## Begin Provided records
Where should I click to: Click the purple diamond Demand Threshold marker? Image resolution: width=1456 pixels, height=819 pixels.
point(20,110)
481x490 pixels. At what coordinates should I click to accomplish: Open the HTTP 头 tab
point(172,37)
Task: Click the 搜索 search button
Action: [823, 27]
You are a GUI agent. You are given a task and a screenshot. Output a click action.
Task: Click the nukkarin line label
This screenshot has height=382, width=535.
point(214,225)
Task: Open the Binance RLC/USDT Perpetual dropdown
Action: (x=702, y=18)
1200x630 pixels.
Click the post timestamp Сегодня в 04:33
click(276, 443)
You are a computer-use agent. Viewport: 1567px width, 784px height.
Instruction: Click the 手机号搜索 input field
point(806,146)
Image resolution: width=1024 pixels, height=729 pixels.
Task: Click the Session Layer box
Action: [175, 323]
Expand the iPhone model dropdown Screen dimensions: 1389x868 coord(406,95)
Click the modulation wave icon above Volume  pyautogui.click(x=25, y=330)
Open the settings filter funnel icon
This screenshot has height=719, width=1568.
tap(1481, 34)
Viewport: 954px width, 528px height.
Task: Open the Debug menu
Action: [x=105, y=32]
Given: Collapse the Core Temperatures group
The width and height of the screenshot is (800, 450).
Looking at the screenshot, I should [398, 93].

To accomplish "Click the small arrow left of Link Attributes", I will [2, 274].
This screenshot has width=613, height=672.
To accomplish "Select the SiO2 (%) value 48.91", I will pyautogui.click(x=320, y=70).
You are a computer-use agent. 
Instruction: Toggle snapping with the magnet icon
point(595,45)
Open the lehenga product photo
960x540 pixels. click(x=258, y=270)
## End Provided records
Aim of the task: How many lines in the entries above contain the string "agent"? Case matters, and the reply should be only the number.

Answer below: 3